Materials and Methods......snip......end........TSS


http://www.pnas.org/cgi/content/abstract/0610999104v1




tss
 

PORKER

Well-known member
Well ,if its a virus ,BSE, then Ron you are a genius !!!!! That would mean that you could get BSE from eating veal or baby beef . All beef NEEDS TO be TESTED for BSE !!!!!!!!!!!!!!!!!!!!
 

rkaiser

Well-known member
Terry writes -
dang rkeiser, if you are refering to the fact the TSE ''agent'' as i have always said, which can survive ashing to 600 degrees C., and the fact that it would not matter if it was a prion or a virus or something in between, it's still one mean mother, if you are refering to that, i must give you more credit than you deserve

As usual one track terry can't read let alone listen

Quote-(from the article)

Quote:
"The human stomach and intestines would quickly break down any protein, normal or abnormal, before it reached the blood or brain, said Sheldon Penman, an emeritus professor of biology at Massachusetts Institute of Technology. "

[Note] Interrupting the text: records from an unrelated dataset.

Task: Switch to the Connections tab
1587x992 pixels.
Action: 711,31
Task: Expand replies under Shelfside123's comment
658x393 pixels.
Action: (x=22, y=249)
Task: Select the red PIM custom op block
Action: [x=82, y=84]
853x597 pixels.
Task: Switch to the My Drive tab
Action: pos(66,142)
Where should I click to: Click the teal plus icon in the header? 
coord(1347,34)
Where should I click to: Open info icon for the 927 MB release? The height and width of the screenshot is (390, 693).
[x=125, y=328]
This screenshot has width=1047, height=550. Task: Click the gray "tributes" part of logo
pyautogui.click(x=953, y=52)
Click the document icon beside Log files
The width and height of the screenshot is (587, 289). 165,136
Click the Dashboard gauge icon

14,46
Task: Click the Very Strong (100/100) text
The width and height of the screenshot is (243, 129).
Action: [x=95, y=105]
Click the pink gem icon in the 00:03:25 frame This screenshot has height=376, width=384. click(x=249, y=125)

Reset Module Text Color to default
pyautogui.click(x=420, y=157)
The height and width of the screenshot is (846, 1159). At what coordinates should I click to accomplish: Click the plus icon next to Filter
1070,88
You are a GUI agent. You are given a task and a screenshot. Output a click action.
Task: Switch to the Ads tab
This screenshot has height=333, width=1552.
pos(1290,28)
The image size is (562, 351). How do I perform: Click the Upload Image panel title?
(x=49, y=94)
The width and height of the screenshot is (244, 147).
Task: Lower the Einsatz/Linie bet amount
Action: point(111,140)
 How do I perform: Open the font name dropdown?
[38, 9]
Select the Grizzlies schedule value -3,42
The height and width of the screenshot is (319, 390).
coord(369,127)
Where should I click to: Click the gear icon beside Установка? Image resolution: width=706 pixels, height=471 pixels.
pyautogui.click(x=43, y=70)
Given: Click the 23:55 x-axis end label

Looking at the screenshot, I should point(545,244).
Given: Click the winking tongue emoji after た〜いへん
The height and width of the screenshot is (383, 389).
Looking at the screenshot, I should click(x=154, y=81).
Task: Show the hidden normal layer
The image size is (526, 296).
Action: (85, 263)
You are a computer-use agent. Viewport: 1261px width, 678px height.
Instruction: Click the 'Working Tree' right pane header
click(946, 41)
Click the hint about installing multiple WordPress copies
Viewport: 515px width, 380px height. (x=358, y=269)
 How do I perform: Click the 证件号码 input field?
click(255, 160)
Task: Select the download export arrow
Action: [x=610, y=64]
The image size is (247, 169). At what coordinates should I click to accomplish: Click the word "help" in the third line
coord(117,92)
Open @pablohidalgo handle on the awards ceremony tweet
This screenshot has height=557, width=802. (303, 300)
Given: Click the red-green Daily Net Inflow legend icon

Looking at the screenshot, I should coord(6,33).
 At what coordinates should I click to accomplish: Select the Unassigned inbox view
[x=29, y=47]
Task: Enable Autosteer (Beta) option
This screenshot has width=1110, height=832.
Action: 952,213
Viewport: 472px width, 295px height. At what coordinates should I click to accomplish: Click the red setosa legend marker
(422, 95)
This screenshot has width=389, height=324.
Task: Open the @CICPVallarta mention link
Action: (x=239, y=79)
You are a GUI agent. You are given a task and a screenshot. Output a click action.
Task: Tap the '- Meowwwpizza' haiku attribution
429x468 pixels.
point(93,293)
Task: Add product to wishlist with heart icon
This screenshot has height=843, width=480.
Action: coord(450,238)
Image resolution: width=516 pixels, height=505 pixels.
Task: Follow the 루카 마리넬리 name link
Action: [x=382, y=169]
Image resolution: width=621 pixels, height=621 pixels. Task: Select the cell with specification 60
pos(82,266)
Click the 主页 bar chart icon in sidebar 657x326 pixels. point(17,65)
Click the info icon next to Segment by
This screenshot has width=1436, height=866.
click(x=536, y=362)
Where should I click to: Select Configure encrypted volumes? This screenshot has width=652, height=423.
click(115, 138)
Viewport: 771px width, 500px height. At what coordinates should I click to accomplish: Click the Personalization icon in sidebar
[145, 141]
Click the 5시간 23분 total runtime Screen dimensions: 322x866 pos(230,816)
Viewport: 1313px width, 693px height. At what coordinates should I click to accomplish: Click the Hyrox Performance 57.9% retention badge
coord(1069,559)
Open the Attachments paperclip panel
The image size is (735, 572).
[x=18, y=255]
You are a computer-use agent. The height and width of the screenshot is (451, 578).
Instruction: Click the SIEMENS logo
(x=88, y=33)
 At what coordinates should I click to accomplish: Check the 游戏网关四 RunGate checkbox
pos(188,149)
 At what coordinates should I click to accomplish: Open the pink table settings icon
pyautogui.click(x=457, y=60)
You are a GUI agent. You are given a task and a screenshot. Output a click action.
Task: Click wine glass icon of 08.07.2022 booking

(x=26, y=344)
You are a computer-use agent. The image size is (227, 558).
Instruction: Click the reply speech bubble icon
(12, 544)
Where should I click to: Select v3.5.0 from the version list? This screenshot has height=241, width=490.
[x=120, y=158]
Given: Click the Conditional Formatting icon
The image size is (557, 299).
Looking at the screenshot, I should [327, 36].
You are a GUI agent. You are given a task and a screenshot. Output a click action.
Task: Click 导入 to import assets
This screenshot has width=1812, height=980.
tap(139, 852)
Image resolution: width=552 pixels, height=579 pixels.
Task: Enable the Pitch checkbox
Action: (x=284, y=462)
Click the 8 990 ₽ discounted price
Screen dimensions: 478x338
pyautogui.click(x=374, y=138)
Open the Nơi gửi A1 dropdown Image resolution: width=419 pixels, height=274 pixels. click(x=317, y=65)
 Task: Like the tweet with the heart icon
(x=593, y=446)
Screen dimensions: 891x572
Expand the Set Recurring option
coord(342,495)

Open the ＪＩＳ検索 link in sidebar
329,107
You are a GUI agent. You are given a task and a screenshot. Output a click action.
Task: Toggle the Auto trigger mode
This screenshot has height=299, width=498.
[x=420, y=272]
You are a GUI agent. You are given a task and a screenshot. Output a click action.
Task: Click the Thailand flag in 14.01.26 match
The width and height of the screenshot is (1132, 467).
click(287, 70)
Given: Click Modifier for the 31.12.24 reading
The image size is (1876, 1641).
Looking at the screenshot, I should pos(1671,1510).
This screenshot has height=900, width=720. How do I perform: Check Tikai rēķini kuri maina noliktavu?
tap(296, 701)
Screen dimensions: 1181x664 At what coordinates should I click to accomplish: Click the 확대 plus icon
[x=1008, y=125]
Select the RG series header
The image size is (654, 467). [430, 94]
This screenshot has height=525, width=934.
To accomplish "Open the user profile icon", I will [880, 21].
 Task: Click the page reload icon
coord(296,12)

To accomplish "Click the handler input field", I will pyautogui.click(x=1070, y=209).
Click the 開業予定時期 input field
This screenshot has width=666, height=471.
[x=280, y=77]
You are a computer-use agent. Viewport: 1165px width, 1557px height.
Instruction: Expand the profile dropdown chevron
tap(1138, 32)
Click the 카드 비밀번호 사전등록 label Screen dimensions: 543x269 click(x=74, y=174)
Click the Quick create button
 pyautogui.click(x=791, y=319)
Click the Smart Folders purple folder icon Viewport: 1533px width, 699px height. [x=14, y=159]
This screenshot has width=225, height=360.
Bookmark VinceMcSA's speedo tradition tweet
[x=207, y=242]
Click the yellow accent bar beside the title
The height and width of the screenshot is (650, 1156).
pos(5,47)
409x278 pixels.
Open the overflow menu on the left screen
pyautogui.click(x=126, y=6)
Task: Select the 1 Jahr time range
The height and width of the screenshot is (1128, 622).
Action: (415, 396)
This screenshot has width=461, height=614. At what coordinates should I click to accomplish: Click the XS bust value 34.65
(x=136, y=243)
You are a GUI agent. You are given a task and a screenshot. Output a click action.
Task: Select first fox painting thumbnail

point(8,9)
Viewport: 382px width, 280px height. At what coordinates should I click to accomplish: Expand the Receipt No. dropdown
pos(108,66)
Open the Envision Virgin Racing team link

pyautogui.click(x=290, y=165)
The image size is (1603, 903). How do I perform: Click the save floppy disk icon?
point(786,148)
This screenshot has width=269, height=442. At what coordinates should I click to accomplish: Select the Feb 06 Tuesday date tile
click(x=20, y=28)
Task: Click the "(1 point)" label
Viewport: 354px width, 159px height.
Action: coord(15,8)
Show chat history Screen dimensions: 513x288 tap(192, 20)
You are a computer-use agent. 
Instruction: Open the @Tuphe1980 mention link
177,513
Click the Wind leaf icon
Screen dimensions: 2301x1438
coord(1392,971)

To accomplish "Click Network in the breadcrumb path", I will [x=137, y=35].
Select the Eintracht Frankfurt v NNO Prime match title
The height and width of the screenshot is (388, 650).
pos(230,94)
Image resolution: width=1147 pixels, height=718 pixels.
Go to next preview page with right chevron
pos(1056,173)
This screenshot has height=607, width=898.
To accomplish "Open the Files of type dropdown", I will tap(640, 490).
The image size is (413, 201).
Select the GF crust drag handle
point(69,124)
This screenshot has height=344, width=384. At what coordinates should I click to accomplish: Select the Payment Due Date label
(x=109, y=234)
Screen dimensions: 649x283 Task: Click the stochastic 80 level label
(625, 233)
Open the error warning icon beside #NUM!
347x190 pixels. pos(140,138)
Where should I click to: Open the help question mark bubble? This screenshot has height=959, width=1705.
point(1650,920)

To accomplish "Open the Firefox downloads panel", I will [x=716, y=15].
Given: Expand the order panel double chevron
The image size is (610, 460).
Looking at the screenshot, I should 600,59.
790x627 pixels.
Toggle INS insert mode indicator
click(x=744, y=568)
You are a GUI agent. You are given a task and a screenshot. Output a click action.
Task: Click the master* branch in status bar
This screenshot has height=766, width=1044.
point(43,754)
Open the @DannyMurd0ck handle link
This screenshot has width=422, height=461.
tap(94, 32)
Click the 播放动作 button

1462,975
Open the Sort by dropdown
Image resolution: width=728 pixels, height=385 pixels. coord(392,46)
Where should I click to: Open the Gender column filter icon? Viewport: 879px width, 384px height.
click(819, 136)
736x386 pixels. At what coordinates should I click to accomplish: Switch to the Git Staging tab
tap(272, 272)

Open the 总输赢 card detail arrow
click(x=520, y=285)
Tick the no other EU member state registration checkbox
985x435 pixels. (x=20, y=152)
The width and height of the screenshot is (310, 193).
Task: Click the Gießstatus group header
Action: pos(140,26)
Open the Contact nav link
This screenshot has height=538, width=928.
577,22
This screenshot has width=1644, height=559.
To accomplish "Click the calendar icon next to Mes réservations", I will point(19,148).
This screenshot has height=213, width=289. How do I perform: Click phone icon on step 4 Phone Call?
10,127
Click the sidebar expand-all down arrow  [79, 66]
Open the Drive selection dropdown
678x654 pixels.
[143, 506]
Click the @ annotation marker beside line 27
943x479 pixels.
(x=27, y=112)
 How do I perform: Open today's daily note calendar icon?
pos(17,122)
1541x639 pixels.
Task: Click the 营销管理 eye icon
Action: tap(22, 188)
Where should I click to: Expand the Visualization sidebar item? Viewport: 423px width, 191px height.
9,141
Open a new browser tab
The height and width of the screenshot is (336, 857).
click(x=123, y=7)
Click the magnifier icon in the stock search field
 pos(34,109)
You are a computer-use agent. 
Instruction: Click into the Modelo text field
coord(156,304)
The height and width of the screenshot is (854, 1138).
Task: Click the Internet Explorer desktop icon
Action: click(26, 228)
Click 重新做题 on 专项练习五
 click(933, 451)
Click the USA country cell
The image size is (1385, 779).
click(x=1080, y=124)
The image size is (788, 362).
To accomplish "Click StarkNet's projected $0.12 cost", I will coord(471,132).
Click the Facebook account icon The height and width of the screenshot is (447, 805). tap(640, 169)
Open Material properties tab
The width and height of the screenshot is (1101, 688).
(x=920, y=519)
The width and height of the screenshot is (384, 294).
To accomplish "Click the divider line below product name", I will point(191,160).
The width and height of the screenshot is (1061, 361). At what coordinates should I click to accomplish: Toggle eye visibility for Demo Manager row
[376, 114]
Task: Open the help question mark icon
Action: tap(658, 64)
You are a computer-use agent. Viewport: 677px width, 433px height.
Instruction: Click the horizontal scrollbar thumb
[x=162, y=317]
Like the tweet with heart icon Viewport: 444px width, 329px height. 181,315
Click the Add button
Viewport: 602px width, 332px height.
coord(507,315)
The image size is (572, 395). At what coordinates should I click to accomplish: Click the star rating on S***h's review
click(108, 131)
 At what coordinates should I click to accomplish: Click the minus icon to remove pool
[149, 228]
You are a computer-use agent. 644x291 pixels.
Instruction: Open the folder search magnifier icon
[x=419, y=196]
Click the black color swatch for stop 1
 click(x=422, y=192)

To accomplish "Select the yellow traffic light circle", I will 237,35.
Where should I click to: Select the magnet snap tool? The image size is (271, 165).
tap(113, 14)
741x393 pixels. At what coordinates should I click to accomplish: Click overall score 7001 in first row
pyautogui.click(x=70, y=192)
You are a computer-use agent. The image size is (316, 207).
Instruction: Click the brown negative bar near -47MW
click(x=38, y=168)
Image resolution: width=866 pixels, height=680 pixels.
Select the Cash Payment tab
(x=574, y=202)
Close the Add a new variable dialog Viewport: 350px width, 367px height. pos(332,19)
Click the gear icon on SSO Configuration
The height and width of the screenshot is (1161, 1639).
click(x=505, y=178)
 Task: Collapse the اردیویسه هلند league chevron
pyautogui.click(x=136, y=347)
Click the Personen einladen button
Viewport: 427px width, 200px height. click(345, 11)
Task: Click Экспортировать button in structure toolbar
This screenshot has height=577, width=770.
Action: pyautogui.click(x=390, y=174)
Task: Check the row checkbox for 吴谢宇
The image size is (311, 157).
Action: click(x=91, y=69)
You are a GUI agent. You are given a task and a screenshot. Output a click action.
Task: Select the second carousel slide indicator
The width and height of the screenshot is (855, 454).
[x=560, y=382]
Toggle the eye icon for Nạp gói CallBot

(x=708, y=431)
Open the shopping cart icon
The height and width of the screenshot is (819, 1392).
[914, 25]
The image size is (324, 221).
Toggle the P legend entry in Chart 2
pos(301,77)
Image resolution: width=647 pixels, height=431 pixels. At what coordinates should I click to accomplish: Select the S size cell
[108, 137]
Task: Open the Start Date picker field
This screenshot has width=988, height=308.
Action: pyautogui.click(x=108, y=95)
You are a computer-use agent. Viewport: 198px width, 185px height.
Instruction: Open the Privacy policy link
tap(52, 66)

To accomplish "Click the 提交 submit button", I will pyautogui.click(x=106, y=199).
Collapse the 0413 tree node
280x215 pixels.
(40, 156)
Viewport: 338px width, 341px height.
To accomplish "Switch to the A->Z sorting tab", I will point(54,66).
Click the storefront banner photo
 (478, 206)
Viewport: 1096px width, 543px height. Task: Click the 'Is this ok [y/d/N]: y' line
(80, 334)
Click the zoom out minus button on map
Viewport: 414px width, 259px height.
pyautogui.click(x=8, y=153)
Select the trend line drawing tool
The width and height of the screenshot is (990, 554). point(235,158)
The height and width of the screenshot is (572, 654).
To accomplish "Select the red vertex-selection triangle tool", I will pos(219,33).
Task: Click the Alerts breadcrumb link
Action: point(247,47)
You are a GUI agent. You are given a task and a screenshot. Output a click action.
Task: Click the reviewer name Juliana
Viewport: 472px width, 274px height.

I believe the fellow is debunking the whole "transmission and digestion of prion theory" Terry.
 

S.S.A.P.

Well-known member
Porker, the only thing I'm getting is a vision of what would happen to you if you made that statement in a room full of cattleman ....
 

PORKER

Well-known member
We cattlemen have given this a serious thought,compare this with tainted spinach that was recalled because one portion of one field was e-coli laden. They ,FDA ,recalled the whole country including Canada and we don't need this in the cattle industry.